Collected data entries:
────────────────

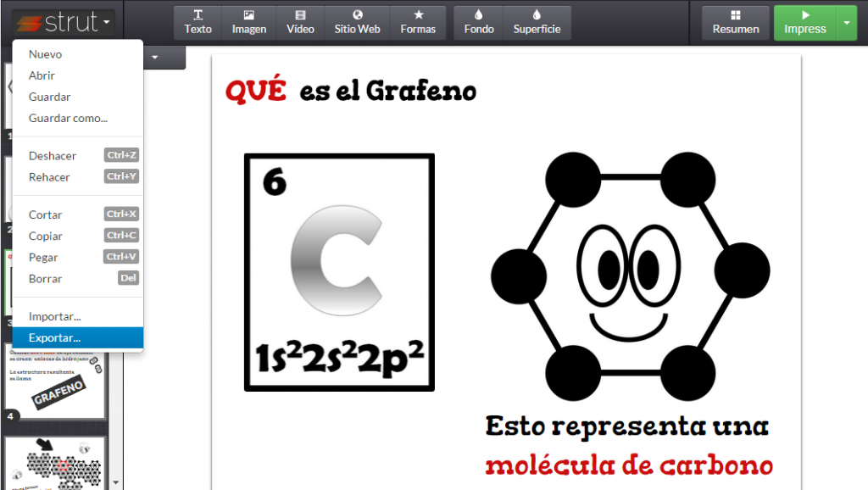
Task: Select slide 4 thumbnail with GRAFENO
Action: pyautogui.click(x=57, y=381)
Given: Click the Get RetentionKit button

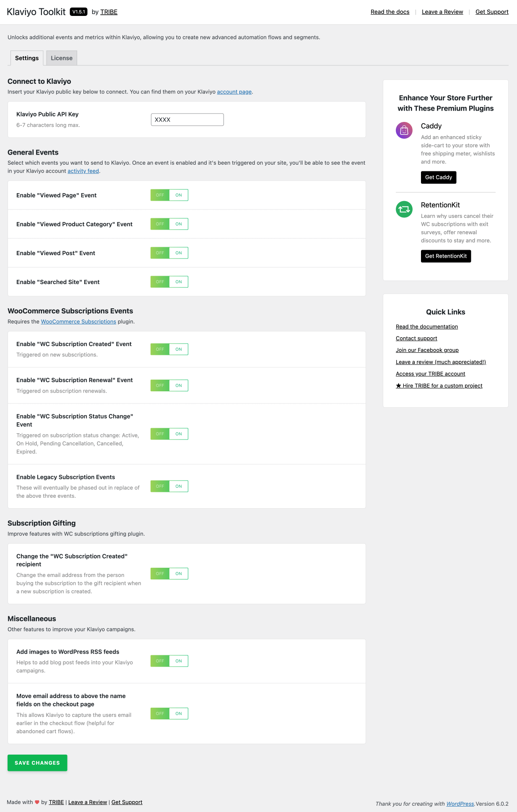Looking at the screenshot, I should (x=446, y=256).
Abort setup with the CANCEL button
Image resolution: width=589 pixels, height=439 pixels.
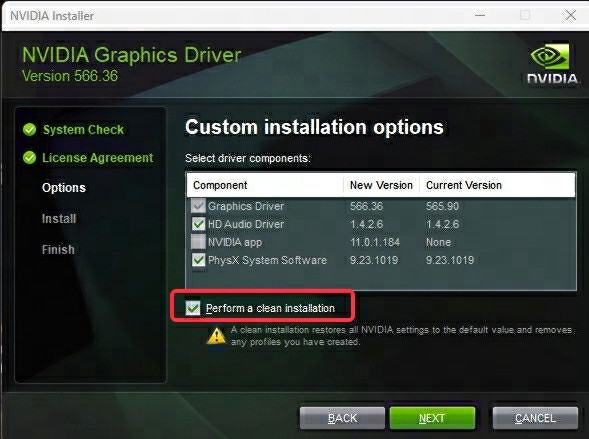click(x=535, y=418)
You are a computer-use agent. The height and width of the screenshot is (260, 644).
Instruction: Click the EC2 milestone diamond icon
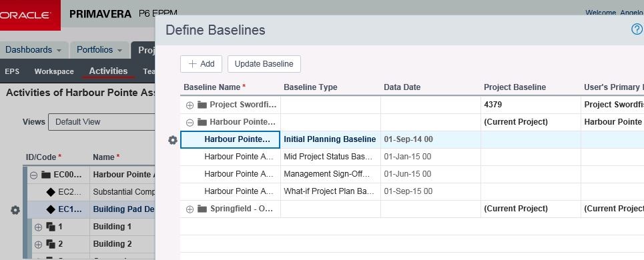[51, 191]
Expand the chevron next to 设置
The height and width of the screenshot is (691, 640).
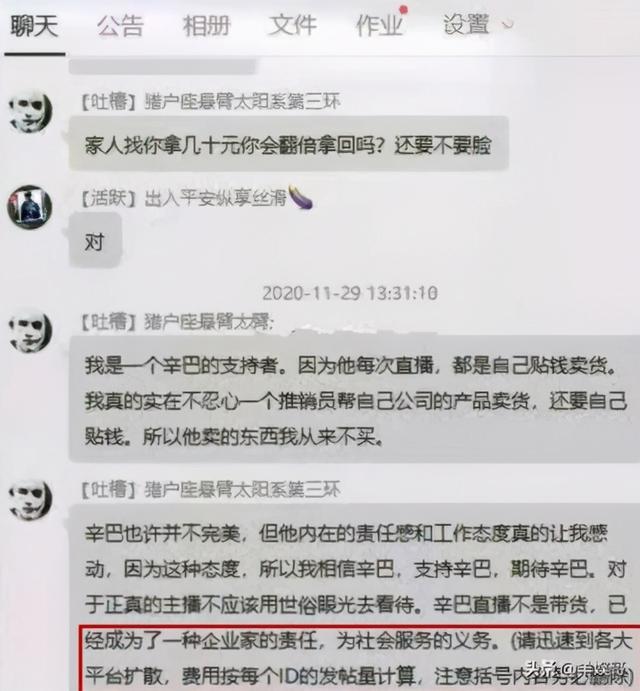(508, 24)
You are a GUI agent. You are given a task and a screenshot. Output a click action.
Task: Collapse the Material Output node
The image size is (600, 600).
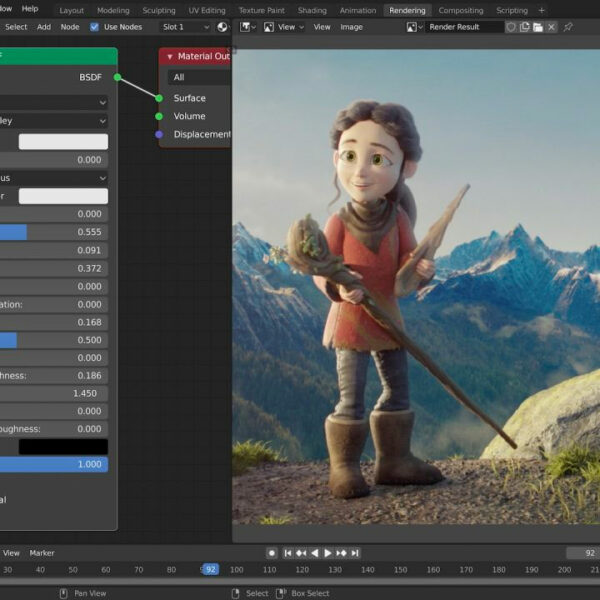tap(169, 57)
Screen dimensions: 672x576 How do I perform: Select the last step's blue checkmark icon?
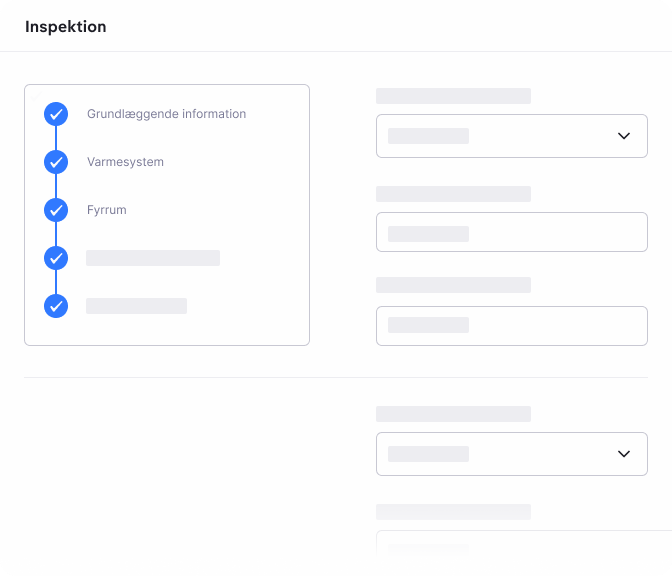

────────────────

Task prompt
Check each line of the entries above for the word "Output". List the ones that have it.

Solution to the problem
You are a GUI agent. You are given a task and a screenshot. Output a click action.
Task: Collapse the Material Output node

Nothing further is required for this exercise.